Unpaired Image-to-Image Translation via a Self-Supervised Semantic Bridge
This work addresses limitations in unpaired image translation for applications like medical imaging, offering improved generalization and fidelity, though it is incremental as it builds on existing diffusion and self-supervised learning techniques.
The paper tackles the problem of unpaired image-to-image translation by proposing the Self-Supervised Semantic Bridge (SSB) framework, which integrates semantic priors into diffusion models to achieve spatially faithful translations without cross-domain supervision, resulting in outperformance over prior methods in medical image synthesis and text-guided editing.
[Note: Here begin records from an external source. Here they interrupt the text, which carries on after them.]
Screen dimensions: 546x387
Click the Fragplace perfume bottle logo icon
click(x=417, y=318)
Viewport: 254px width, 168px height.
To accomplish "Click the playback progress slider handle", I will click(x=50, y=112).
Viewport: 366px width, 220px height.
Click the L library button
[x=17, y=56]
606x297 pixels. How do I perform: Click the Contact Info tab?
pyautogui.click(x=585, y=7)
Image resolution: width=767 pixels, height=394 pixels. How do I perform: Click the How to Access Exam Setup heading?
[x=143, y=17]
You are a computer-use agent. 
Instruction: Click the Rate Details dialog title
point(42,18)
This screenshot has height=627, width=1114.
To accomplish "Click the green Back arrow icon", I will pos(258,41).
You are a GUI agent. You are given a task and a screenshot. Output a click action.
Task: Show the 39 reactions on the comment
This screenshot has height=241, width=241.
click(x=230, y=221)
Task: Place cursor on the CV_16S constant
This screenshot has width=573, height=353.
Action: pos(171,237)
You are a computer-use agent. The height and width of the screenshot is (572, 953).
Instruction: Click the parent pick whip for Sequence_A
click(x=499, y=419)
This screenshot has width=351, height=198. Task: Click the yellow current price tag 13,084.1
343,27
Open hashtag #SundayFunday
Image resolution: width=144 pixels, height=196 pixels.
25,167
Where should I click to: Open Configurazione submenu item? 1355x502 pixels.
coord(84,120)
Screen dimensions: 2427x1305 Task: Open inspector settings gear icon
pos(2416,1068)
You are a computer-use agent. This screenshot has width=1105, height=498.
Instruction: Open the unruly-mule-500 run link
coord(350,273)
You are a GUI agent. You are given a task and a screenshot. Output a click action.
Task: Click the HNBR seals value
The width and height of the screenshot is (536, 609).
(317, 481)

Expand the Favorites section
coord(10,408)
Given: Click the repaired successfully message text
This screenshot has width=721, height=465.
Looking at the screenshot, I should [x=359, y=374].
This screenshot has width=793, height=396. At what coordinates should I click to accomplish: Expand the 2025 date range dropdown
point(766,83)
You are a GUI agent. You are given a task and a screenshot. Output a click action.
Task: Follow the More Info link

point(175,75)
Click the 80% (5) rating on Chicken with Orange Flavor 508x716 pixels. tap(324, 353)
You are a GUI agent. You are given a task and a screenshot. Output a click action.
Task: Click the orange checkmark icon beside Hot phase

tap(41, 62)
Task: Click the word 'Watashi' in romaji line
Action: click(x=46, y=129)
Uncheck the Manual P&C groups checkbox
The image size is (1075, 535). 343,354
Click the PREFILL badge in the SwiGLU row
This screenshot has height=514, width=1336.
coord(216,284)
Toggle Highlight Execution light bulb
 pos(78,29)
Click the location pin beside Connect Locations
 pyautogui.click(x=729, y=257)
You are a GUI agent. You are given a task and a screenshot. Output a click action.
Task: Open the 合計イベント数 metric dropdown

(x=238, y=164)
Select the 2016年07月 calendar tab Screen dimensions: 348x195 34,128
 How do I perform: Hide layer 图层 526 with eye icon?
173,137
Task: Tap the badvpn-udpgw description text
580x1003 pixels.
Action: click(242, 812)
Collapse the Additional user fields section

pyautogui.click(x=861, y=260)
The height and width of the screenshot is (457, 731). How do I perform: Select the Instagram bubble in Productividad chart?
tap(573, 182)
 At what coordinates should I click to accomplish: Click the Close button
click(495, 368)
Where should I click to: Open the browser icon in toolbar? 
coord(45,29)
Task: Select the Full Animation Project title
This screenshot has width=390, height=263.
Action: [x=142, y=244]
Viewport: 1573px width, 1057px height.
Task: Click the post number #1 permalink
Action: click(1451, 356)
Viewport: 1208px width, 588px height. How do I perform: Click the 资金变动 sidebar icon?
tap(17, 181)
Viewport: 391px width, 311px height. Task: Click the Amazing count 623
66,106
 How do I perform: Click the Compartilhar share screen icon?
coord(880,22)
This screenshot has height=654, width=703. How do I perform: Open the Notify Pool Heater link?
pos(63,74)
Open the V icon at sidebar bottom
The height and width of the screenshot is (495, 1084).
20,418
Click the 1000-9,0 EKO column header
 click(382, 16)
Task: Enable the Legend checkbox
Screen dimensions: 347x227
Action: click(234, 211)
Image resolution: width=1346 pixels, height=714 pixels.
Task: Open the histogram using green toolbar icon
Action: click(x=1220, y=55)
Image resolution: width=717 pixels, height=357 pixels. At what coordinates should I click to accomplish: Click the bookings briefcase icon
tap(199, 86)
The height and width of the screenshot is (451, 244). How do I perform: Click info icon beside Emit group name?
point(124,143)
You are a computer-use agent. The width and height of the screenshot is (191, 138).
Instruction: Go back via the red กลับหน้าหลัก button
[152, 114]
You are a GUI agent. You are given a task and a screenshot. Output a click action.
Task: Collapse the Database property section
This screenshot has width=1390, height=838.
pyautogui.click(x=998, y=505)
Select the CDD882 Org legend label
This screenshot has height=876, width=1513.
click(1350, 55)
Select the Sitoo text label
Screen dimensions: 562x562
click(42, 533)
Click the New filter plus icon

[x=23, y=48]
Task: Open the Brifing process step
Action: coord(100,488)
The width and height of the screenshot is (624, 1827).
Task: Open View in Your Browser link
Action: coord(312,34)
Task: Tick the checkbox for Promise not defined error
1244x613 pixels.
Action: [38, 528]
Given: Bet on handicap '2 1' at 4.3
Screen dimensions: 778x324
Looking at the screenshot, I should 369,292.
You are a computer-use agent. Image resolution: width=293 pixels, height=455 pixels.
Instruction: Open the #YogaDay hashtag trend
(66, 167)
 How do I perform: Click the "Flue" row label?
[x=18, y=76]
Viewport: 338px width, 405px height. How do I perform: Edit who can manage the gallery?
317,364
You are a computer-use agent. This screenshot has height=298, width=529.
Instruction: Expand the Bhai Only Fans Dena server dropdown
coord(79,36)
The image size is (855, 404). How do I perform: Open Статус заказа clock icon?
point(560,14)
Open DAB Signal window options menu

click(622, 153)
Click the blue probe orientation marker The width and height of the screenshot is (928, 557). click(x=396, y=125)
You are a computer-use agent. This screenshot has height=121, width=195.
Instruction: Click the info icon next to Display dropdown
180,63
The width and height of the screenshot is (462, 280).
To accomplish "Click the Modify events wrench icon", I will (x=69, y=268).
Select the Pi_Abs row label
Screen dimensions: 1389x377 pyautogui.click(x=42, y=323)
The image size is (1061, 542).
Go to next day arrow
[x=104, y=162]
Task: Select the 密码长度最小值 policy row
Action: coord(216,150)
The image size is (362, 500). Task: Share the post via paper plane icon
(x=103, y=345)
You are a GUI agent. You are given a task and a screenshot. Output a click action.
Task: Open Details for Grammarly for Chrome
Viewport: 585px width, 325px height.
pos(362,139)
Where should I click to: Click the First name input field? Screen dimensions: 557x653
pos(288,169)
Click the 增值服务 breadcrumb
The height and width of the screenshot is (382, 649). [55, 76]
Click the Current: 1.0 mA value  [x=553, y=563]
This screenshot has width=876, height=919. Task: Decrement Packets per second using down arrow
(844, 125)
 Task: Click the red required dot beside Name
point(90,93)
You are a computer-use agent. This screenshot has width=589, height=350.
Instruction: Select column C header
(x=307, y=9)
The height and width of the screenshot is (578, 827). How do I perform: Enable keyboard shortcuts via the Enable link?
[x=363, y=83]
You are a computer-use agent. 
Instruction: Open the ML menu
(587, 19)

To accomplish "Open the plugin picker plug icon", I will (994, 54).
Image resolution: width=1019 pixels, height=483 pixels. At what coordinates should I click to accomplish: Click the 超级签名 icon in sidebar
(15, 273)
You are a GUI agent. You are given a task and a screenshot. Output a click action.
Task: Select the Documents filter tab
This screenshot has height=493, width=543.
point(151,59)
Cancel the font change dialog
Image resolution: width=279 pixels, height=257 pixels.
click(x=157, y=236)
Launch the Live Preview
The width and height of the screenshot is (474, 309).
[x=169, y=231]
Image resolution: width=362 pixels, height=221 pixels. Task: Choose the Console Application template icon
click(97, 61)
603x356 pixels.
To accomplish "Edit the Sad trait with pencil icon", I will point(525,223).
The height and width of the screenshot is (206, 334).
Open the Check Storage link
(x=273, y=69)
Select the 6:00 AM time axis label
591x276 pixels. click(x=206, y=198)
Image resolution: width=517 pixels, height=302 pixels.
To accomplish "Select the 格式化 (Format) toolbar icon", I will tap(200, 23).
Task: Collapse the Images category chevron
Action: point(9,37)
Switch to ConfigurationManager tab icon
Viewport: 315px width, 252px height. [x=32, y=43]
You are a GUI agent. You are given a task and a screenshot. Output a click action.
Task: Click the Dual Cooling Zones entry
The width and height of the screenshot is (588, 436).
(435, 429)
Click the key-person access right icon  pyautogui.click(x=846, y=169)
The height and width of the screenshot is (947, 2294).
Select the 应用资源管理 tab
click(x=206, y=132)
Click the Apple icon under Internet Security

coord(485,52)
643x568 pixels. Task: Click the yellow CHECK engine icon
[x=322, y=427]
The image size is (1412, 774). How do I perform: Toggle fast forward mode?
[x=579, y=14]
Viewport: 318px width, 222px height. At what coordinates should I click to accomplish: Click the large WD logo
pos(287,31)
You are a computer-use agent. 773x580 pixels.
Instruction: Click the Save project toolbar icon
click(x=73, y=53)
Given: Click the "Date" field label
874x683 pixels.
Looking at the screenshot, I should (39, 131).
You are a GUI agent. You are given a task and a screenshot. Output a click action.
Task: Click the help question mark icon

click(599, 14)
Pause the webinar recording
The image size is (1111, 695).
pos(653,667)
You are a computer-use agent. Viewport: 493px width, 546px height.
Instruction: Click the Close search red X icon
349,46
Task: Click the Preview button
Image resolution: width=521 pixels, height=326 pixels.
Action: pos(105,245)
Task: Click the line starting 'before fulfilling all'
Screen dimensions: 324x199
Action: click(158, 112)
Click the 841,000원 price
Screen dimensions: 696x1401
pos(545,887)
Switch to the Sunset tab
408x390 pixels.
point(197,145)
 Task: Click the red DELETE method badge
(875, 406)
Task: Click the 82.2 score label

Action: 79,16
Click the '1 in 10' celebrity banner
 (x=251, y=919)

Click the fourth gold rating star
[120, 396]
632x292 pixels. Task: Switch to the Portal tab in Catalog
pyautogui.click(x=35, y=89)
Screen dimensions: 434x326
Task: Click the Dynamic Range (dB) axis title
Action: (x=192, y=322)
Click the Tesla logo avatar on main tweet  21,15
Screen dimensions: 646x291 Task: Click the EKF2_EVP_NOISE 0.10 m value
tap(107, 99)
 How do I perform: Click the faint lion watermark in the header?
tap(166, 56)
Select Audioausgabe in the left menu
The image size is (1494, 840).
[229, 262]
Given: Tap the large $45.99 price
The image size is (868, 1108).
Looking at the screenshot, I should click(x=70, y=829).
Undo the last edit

Adversarial diffusion and diffusion-inversion methods have advanced unpaired image-to-image translation, but each faces key limitations. Adversarial approaches require target-domain adversarial loss during training, which can limit generalization to unseen data, while diffusion-inversion methods often produce low-fidelity translations due to imperfect inversion into noise-latent representations. In this work, we propose the Self-Supervised Semantic Bridge (SSB), a versatile framework that integrates external semantic priors into diffusion bridge models to enable spatially faithful translation without cross-domain supervision. Our key idea is to leverage self-supervised visual encoders to learn representations that are invariant to appearance changes but capture geometric structure, forming a shared latent space that conditions the diffusion bridges. Extensive experiments show that SSB outperforms strong prior methods for challenging medical image synthesis in both in-domain and out-of-domain settings, and extends easily to high-quality text-guided editing.